Hochleistungs-Ladekabel und Verbinder (Stecker, Dose)

Vorweg: Die Entwicklung eines Hochleistungs-Ladekabel ergibt nur Sinn mit der gleichzeitigen Entwicklung eines entsprechenden Steckers. Dieser Stecker wiederum braucht eine Kupplung bzw. Dose - zusammengefasst benannt als "Verbinder" oder Stromverbindung.

 

Um bei der Elektromobilität an vergleichbare Leistungen zu kommen (hier ist Reichweite und Tank- bzw. Ladegeschwindigkeit gemeint) muss man vergleichbare Energiemengen in vergleichbarer Zeit übertragen und speichern. Bisher sind die Akkumulatoren mit hohem spezifischem Leistungsgewicht sowie die Ladezeit die maßgebliche Begrenzung. Je leistungsfähiger die Akkumulatoren werden, desto mehr rückt die Lade-Infrastruktur in den Focus, die die benötigte Energie in kurzer Zeit zur Verfügung stellen muss.

Interessant dabei ist der Benchmark mit dem tradierten System des Tankens von Sprit (Benzin oder Diesel). Dabei werden (typischerweise und grob vereinfacht) ca. 60 Liter Sprit in ca. einer Minute übergeben (gepumpt) - also ein Liter pro Sekunde. Ein Liter Sprit hat ca. 10 kWh Energieinhalt (43.000 kJ pro Kilogramm - umgerechnet in die gängige Volumen und Stromeinheit).

Nun ist der Wirkungsgrad einer Kolbenkraftmaschine im Auto typischerweise ca. 33% und der einer Elektromaschine höher als 95%. Entsprechend braucht nur etwa 1/3-tel der Energie übertragen zu werden um auf vergleichbare Reichweiten zu kommen.
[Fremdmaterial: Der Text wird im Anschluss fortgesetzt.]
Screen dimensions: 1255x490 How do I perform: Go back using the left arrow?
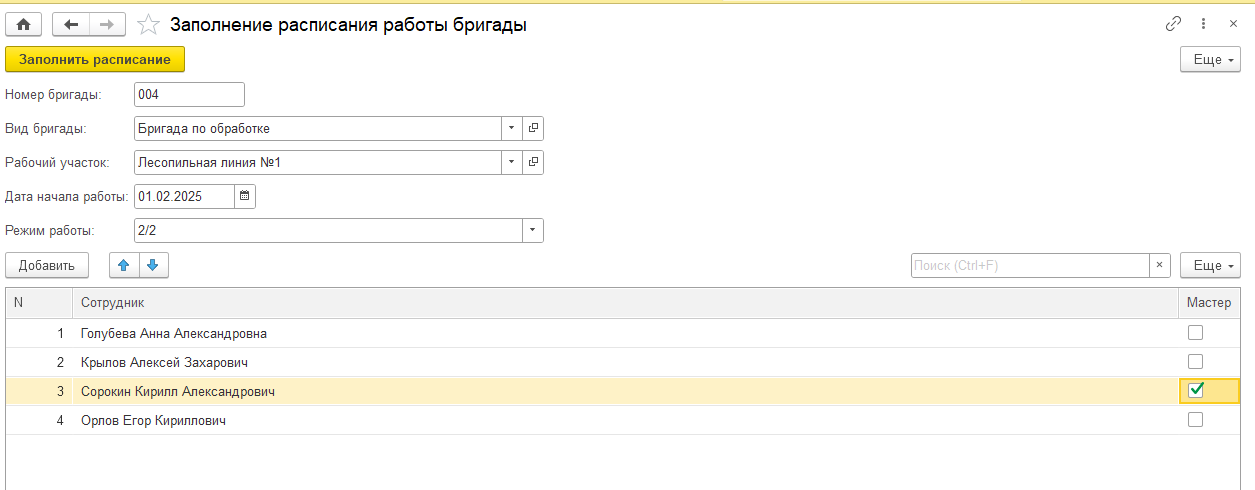coord(70,24)
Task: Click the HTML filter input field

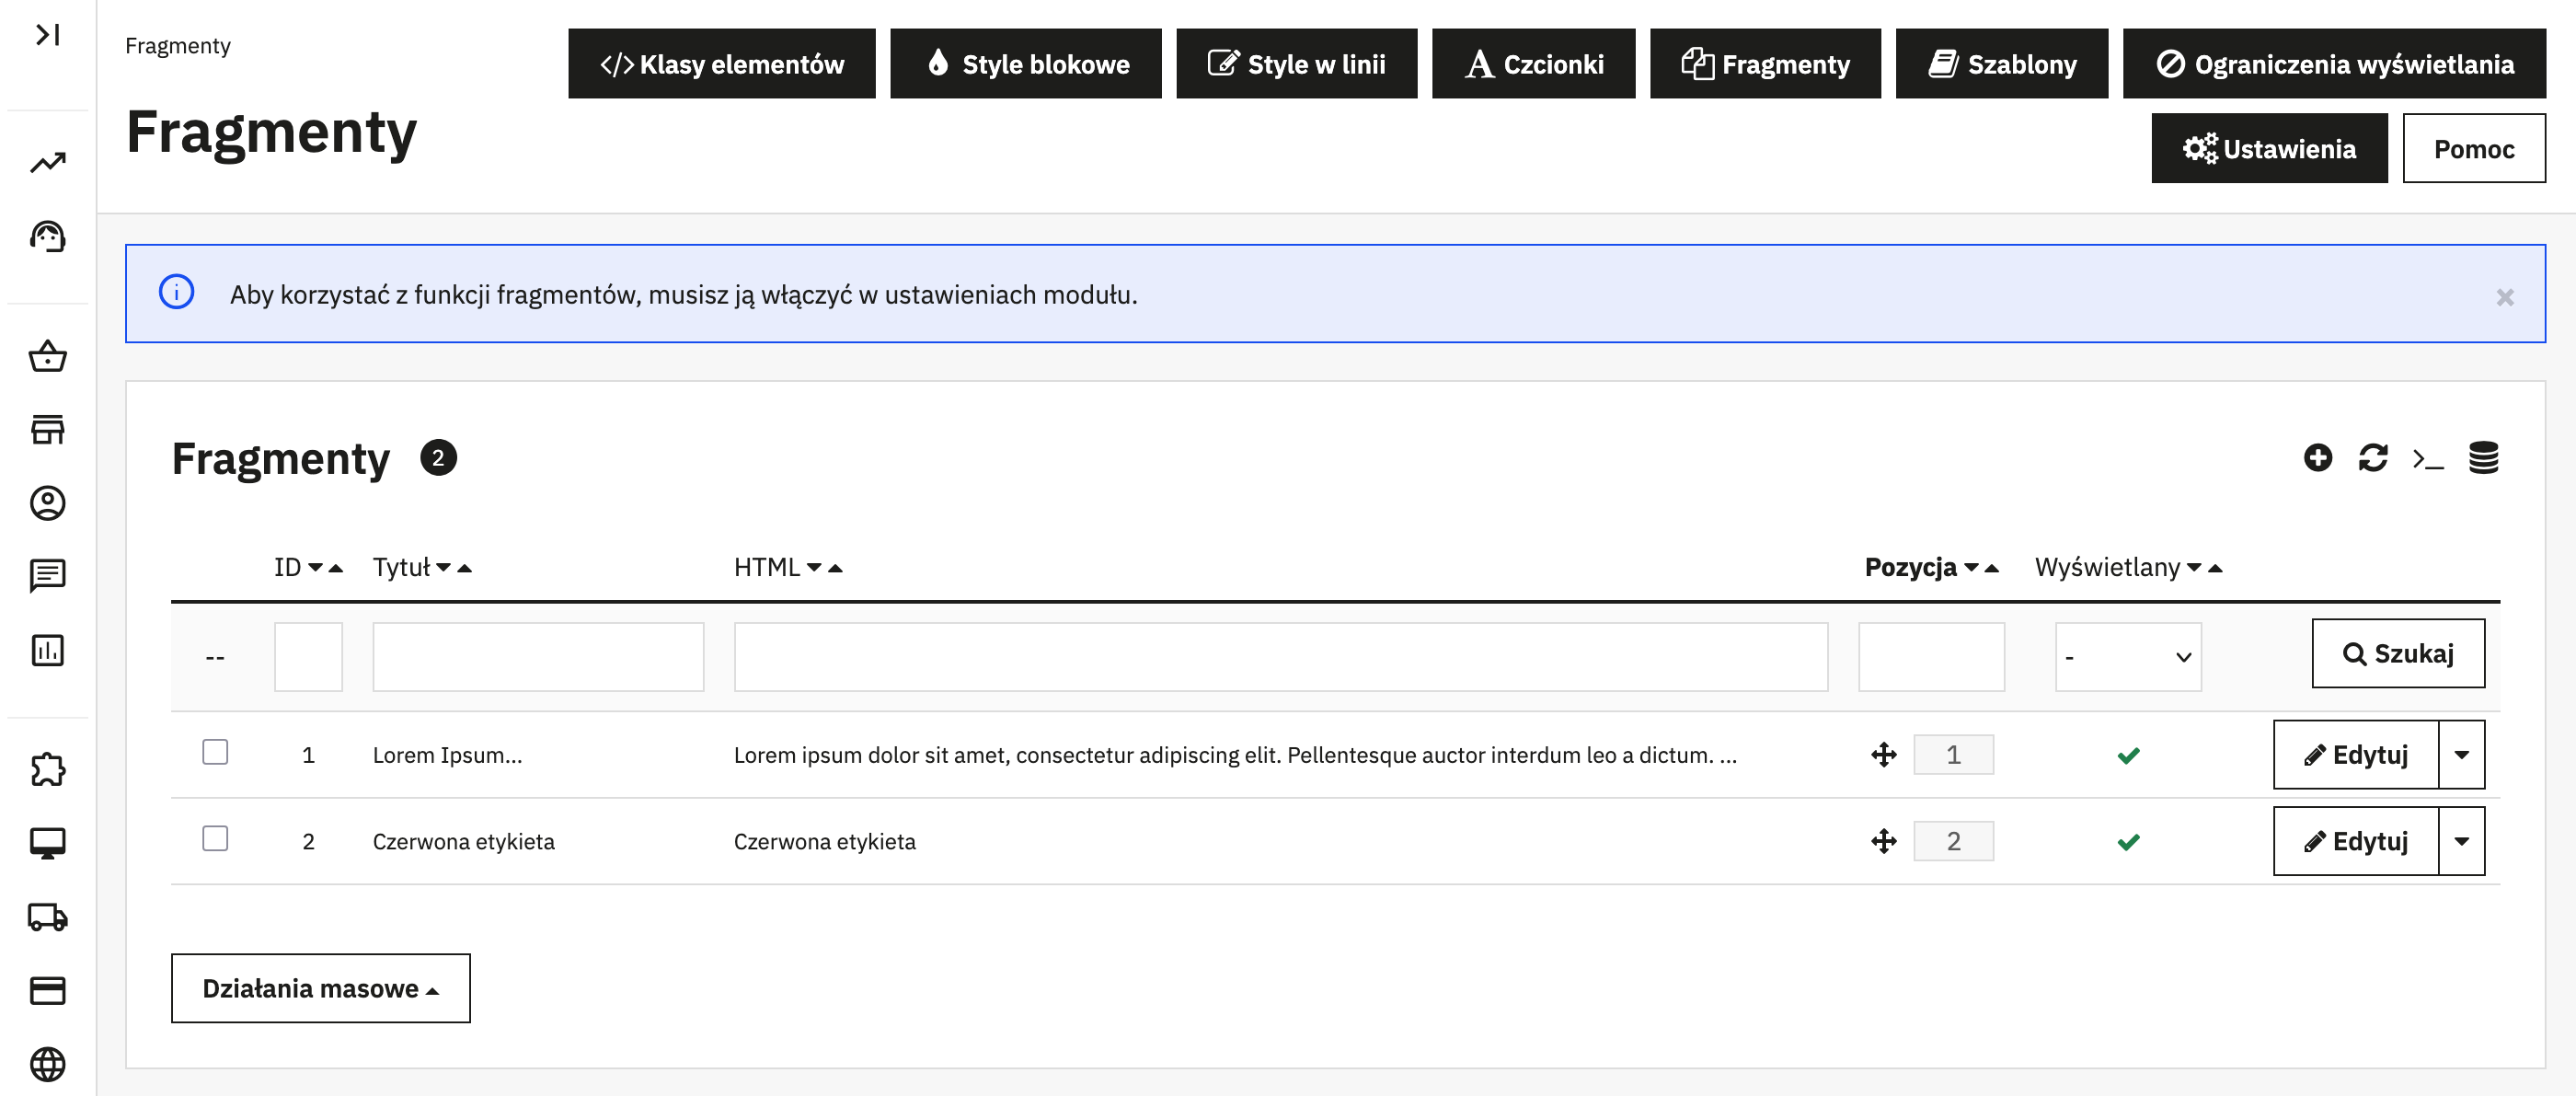Action: (x=1280, y=657)

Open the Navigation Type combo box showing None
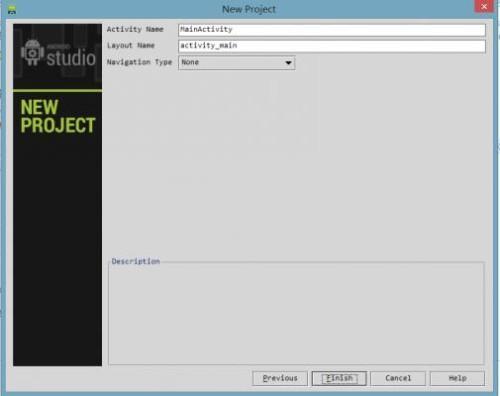(x=237, y=63)
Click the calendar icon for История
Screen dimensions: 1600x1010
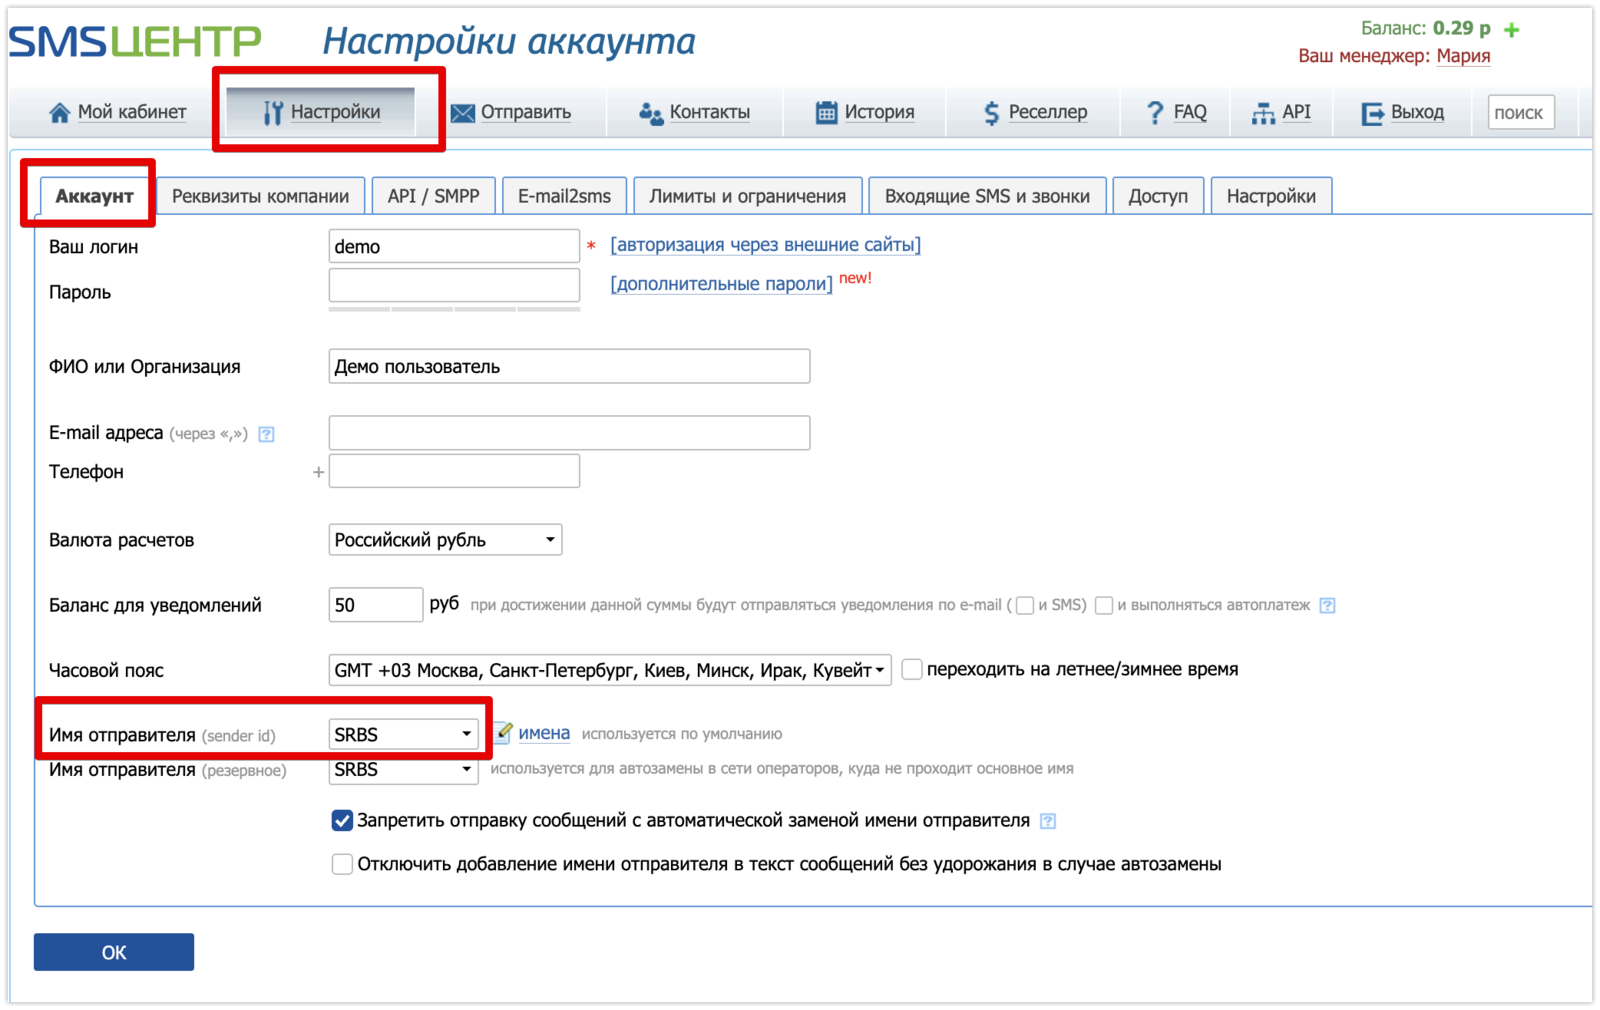click(x=826, y=113)
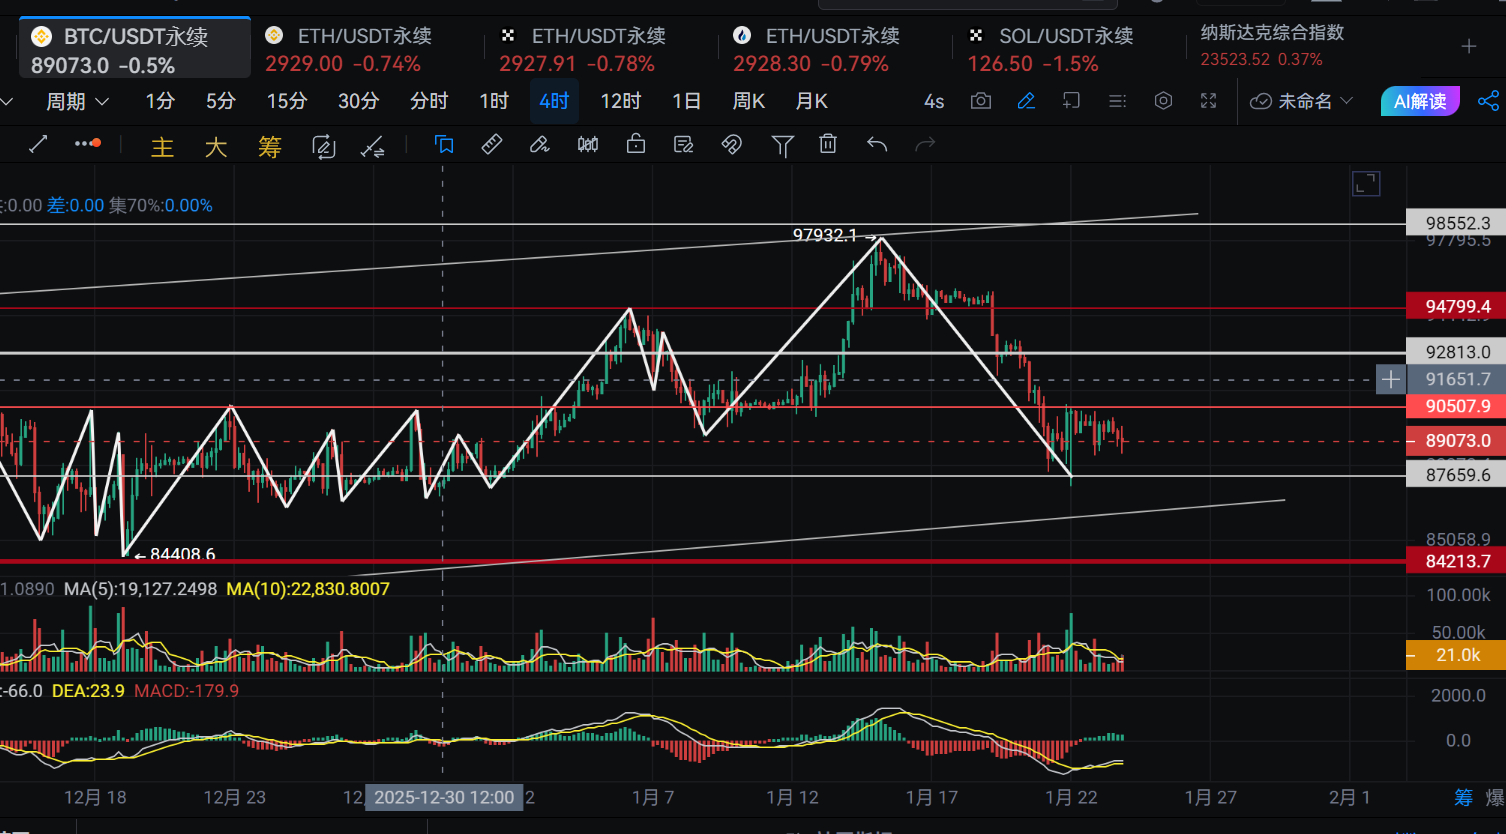This screenshot has width=1506, height=834.
Task: Click the red 94799.4 price level label
Action: pyautogui.click(x=1456, y=306)
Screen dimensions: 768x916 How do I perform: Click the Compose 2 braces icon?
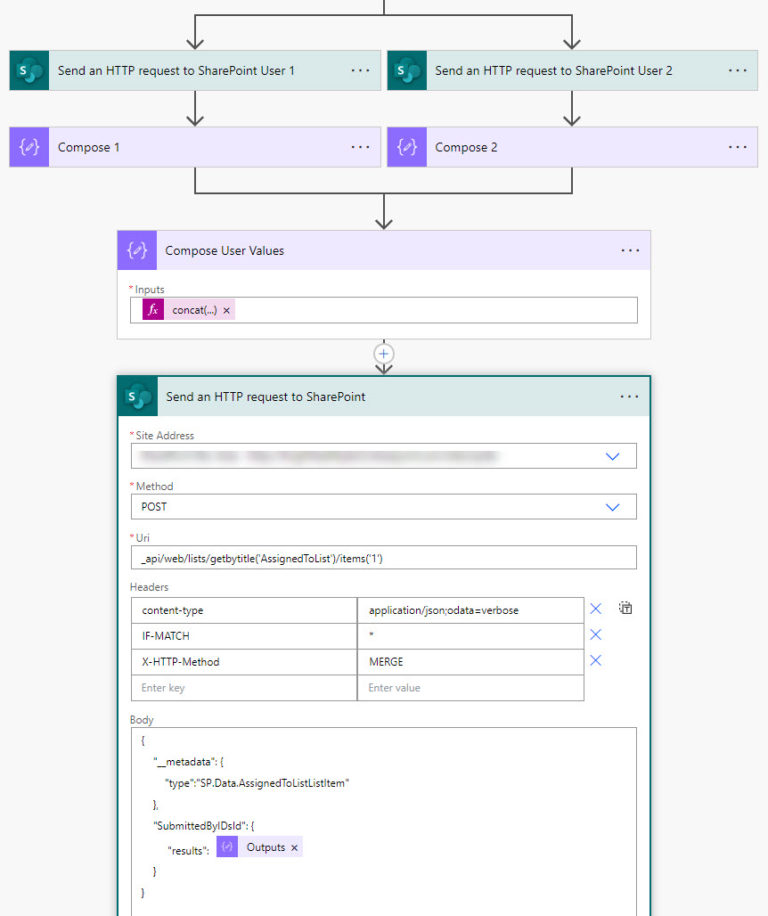click(x=406, y=146)

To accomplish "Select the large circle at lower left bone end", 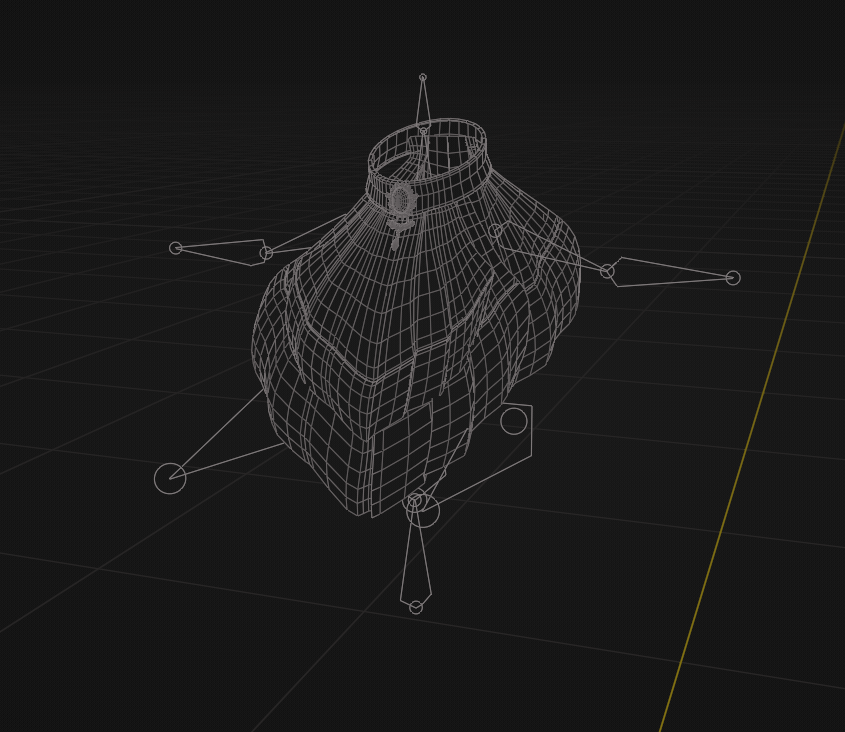I will (x=170, y=478).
Beim genannten Beispiel wären das 20 x 10 kWh, also 200 kWh.

Das heißt 200 kW eine Stunde lang laden oder aber bei einer Ladezeit von 1 Minute braucht es für die gleiche Energiemenge:

60 x 200 kW ; also 12.000 kW oder 12.000.000 Watt

Dies ist ein enormer Energiefluss (Energie pro Zeit) der übertragen werden muss und damit werden die Akkumulatoren, das Netz aber auch die Ladeeinrichtung vor enorme Herausforderungen gestellt. Selbst wenn man in den s.g. "Hochvoltbereich" geht und beispielsweise mit 1000 Volt übertragen würde, erfordert es immer noch sehr hohe Stromstärken um diese Leistung zu übertragen.

Aufgrund der gängigen Formel W = V x A  wird schnell klar, dass bei dem gegebenen Beispiel 12.000 Ampere fließen müssten.

Zum Vergleich: eine Haushaltssteckdose ist bis maximal 16 Ampere abgesichert, ein Ein- bis Dreifamilienhaus hat eine Vorsicherung (Panzersicherung) von 80 bis 150 Ampere - die typischerweise nie ausgenutzt werden.

Nun würden 12.000 Ampere riesige Kabelquerschnitte und Kontaktfläche bedeuten. Selbst durch eine sehr performante Kühlung wäre dies nicht realistisch umzusetzen. So genannte Supraleiter könnten die Lösung sein, wenn diese zu vertretbaren Kosten verfügbar wären.

Das Beispiel macht offensichtlich, dass die Energiemenge für eine Standardreichweite von 600 km beim Elektroauto nicht so schnell geladen werden kann wie bei einem Spritauto. Dabei ist die Ladezeit auch durch die Zeiten begrenzt in denen ein Akku noch geladen werden kann und es muss auch diese Energiemenge aus dem Netz verfügbar sein (für das Niederspannungsnetz schon eine echte Belastung!). Bei der Ladezeit bleibt aber vor allem das Ladekabel der Engpass!

Diesem "Engpass" haben wir uns gewidmet und werden eine Stromkupplung (Stecker und Dose) mit Kabel und Kühlung vorstellen, nachdem die Patentierung erfolgt ist.